Lo storico Jaques Tony scrive in Dictionary of Battles and Sieges: “Buda fu presa e abbandonata al saccheggio. I soldati commisero così tali eccessi. Contro i turchi, a causa della loro lunga e persistente resistenza, che era costata la vita a un numero sorprendente di compagni, non risparmiarono né l’età né il sesso. […] L’elettore di Baviera e il duca di Lorena, turbati dalla conoscenza di uomini uccisi e donne violentate, diedero buoni ordini che la carneficina dovesse cessare e le vite di oltre 2000 turchi furono salvate”.

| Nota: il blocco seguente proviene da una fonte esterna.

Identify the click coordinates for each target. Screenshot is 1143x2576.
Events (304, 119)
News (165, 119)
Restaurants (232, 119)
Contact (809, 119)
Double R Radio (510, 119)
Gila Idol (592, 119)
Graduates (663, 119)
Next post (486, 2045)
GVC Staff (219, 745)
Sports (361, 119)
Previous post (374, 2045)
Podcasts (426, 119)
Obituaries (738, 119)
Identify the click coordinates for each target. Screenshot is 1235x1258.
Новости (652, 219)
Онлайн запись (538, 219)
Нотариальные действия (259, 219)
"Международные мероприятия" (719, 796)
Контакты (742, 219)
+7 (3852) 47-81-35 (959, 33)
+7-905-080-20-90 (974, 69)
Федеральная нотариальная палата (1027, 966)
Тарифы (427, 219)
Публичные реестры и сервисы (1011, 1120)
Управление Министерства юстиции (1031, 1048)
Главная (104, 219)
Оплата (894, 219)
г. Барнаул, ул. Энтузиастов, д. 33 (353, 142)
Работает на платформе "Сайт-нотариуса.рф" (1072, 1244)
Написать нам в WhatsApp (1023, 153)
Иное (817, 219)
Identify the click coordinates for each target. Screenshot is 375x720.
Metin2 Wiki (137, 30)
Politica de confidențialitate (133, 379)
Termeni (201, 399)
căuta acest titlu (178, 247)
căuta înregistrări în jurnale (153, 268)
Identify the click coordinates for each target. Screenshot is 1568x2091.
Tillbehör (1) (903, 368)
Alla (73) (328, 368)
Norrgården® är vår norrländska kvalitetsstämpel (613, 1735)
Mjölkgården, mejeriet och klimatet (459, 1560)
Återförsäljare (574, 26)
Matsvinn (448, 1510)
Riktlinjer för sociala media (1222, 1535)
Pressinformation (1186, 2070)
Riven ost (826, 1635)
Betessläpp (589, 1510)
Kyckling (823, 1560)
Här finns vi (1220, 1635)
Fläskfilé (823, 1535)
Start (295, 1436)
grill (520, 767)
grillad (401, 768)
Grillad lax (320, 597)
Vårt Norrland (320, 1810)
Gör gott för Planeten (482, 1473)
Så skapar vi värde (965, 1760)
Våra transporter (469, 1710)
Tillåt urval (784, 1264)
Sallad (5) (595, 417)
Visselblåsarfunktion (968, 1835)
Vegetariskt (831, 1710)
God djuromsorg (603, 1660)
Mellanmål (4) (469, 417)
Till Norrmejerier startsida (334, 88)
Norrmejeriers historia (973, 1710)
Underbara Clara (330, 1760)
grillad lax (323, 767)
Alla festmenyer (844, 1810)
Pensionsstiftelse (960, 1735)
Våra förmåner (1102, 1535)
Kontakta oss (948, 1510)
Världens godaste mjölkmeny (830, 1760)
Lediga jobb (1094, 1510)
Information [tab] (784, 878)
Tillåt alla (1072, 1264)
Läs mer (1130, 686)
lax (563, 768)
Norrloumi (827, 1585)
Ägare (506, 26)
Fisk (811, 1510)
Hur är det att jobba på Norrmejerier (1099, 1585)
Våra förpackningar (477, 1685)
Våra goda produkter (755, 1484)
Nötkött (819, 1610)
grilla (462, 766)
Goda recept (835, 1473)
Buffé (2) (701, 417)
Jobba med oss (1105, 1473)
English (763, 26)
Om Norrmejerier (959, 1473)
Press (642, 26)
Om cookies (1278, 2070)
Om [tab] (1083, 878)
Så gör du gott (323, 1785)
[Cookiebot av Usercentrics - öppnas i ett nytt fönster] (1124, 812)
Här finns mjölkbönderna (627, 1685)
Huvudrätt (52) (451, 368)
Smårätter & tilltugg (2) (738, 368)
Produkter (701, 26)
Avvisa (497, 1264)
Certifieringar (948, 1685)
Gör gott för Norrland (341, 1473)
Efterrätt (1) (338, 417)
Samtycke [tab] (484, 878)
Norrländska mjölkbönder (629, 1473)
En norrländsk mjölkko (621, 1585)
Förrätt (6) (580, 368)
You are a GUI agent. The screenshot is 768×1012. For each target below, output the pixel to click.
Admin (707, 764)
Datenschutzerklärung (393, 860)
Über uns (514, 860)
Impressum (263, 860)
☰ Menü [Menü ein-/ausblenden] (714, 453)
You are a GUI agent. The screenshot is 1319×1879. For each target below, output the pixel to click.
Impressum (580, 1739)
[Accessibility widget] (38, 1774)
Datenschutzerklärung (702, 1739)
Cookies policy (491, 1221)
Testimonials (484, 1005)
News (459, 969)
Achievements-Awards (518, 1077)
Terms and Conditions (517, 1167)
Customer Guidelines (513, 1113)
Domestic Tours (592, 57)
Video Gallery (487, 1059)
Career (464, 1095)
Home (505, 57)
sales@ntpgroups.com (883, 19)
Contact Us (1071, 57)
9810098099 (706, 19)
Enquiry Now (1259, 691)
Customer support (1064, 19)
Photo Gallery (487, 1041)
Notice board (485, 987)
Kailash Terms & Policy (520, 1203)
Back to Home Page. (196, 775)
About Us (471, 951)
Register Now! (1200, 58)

Anche la comunità ebraica di Buda, florida sotto il dominio sultanale, subì pesanti vessazioni che la portarono quasi all’estinzione. Le moschee e i minareti di Buda furono distrutti e tre sinagoghe furono bruciate, insieme a numerosi libri di valore, dall’esercito della Lega Santa. Interessantissima, a mio avviso, la testimonianza diretta dell’accaduto che si evince dalle parole di Johann Dietz di Brandeburgo, medico militare al seguito delle forze assedianti. Egli scrisse: “… Nemmeno i bambini nel grembo delle loro madri si salvarono. Tutti andarono incontro a morte. Ero piuttosto inorridito da ciò che accadde. Gli uomini erano molto più crudeli gli uni con gli altri delle bestie selvagge”.
Alla resa dei conti, gli Asburgo posero gli ungheresi di fronte ad un fatto conclamato: loro, e non i ribelli magiari, avevano liberato Buda. Perciò loro, e non un sovrano ungherese, potevano reclamare la potestà sul regno. Dopo Mohács (1687), il parlamento ungherese riunitosi a Presburgo (odierna Bratislava) riconobbe il diritto alla successione al trono magiaro da parte del piccolo arciduca d’Austria Giuseppe, in seguito imperatore del Sacro Romano Impero col nome di Giuseppe I dal 1705 al 1711.